WORK TASK. Return all entries below exactly. Skip nothing.

┄┄┄┄┄┄

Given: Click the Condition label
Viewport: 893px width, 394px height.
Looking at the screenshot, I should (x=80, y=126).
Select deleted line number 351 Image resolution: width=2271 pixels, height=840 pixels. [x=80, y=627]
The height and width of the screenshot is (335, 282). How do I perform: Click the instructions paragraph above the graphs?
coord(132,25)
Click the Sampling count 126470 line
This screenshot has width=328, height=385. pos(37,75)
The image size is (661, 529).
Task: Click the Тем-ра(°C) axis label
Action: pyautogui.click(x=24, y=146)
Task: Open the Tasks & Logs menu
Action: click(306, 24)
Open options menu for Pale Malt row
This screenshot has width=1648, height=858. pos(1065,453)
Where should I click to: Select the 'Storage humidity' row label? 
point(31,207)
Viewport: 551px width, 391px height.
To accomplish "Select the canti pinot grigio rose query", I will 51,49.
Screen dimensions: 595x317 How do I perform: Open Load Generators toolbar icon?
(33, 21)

┄┄┄┄┄┄

ANSWER BOX.
Given: Click the Condition label
Viewport: 893px width, 394px height.
Looking at the screenshot, I should (x=80, y=126).
Select deleted line number 351 Image resolution: width=2271 pixels, height=840 pixels. [x=80, y=627]
The height and width of the screenshot is (335, 282). How do I perform: Click the instructions paragraph above the graphs?
coord(132,25)
Click the Sampling count 126470 line
This screenshot has width=328, height=385. pos(37,75)
The image size is (661, 529).
Task: Click the Тем-ра(°C) axis label
Action: pyautogui.click(x=24, y=146)
Task: Open the Tasks & Logs menu
Action: click(306, 24)
Open options menu for Pale Malt row
This screenshot has width=1648, height=858. pos(1065,453)
Where should I click to: Select the 'Storage humidity' row label? 
point(31,207)
Viewport: 551px width, 391px height.
To accomplish "Select the canti pinot grigio rose query", I will 51,49.
Screen dimensions: 595x317 How do I perform: Open Load Generators toolbar icon?
(33, 21)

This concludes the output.